__PROVIDED RECORDS__.
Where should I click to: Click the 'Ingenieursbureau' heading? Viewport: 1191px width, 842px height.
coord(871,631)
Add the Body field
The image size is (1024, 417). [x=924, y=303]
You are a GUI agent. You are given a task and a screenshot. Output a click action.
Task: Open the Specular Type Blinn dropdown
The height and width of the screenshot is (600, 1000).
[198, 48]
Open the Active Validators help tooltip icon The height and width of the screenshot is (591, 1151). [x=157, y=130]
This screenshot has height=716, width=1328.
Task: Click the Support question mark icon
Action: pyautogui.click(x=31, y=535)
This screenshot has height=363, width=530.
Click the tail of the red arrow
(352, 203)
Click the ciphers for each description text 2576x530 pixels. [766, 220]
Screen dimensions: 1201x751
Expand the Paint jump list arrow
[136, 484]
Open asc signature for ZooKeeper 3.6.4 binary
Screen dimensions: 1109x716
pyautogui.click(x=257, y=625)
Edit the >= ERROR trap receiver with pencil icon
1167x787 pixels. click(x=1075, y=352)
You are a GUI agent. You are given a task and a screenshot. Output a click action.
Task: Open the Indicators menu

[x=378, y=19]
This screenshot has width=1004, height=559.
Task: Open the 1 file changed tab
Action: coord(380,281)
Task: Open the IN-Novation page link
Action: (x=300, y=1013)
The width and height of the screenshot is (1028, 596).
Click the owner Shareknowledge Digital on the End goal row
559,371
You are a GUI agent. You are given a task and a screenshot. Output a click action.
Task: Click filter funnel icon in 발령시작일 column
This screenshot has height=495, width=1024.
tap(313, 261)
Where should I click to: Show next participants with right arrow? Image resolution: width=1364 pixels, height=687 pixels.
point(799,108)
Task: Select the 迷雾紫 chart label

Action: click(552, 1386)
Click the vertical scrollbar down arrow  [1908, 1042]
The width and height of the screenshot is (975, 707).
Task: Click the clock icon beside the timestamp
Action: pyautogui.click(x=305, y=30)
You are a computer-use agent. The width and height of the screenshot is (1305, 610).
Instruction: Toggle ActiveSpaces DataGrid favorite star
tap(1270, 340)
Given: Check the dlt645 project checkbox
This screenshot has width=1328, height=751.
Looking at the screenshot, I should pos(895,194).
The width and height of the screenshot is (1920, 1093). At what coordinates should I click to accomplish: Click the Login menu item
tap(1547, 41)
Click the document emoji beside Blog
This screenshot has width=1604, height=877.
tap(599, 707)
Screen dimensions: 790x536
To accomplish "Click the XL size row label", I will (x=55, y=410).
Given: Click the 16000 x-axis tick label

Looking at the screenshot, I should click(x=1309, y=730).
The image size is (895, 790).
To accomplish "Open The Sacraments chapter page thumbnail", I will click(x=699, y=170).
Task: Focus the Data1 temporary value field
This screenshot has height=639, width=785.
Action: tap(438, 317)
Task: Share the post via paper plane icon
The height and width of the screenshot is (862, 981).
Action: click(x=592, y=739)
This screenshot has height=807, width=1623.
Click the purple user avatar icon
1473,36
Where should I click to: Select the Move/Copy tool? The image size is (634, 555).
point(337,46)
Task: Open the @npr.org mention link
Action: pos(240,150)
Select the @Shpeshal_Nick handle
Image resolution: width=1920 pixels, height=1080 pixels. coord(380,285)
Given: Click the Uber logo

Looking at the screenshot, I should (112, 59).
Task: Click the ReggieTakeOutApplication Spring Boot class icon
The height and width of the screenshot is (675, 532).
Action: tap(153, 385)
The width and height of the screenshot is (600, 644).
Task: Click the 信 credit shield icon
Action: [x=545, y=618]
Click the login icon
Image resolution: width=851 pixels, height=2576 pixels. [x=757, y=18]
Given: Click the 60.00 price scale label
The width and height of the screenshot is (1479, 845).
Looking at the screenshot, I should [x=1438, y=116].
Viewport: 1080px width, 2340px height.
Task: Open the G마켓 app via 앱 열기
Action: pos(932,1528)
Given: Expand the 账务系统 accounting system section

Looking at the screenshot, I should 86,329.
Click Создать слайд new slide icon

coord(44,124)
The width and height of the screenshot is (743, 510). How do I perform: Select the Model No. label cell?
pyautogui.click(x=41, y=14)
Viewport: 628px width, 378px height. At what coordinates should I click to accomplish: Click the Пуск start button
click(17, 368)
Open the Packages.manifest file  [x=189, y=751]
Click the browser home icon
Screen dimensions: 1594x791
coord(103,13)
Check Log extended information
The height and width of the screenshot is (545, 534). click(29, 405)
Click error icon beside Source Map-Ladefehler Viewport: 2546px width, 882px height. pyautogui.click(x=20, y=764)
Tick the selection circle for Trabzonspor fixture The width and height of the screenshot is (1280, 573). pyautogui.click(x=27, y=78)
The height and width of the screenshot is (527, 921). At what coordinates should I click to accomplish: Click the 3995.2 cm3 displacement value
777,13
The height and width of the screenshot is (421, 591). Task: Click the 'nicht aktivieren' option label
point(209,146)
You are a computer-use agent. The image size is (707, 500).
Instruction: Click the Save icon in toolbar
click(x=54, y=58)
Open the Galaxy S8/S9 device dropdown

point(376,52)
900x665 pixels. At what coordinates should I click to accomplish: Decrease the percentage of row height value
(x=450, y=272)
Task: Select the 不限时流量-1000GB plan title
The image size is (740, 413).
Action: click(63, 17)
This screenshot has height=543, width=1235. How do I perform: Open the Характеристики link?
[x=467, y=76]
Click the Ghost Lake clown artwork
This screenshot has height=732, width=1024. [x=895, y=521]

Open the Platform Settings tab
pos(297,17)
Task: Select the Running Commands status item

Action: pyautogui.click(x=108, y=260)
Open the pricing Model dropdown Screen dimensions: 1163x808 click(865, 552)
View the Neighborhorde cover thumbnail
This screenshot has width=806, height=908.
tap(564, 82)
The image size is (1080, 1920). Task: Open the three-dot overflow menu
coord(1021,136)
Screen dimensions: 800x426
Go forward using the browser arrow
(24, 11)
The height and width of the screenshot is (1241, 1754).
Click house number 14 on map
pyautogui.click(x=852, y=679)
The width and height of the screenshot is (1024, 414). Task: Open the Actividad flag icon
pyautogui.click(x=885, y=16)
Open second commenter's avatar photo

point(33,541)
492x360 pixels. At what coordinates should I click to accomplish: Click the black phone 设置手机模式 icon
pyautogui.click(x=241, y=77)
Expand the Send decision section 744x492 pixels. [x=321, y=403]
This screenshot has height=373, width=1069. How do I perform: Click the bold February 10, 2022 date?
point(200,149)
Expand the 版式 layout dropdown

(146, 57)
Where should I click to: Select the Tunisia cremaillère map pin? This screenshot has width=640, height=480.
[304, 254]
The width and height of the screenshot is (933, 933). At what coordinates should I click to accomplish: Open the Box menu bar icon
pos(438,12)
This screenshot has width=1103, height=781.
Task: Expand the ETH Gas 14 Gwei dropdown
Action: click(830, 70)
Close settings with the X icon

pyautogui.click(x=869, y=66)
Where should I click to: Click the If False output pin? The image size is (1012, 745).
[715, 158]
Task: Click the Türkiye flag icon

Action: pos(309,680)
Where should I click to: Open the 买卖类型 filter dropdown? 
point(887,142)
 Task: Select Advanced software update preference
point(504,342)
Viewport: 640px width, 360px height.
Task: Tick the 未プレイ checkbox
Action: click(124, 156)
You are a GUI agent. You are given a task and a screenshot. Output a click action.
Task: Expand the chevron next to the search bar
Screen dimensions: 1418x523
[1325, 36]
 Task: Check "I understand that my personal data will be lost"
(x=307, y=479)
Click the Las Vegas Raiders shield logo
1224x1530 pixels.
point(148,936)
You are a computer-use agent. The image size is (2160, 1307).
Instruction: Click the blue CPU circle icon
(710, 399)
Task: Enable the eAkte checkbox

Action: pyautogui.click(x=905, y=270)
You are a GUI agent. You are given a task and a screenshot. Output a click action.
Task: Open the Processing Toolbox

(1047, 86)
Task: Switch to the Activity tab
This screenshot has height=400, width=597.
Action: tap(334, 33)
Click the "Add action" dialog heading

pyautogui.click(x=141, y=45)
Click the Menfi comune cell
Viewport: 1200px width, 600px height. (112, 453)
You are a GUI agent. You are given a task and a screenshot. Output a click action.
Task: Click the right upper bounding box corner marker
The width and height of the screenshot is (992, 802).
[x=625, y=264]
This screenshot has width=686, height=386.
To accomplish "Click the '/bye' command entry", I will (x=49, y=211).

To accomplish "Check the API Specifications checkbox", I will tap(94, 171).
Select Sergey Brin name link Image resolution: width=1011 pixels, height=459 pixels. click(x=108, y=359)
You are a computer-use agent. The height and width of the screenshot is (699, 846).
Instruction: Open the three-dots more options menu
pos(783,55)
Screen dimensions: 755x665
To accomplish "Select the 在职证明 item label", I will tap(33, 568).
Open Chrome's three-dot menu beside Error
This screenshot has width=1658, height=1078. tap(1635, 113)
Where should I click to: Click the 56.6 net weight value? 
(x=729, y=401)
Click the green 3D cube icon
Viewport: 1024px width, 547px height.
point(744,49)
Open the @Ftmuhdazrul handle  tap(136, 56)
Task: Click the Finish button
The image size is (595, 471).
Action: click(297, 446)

__EXERCISE__. Search the listing above for the lines with "Expand the Paint jump list arrow" and "Task: Click filter", then output those lines and all lines between them exactly.

__TASK OUTPUT__.
Expand the Paint jump list arrow
[136, 484]
Open asc signature for ZooKeeper 3.6.4 binary
Screen dimensions: 1109x716
pyautogui.click(x=257, y=625)
Edit the >= ERROR trap receiver with pencil icon
1167x787 pixels. click(x=1075, y=352)
You are a GUI agent. You are given a task and a screenshot. Output a click action.
Task: Open the Indicators menu

[x=378, y=19]
This screenshot has width=1004, height=559.
Task: Open the 1 file changed tab
Action: coord(380,281)
Task: Open the IN-Novation page link
Action: (x=300, y=1013)
The width and height of the screenshot is (1028, 596).
Click the owner Shareknowledge Digital on the End goal row
559,371
You are a GUI agent. You are given a task and a screenshot. Output a click action.
Task: Click filter funnel icon in 발령시작일 column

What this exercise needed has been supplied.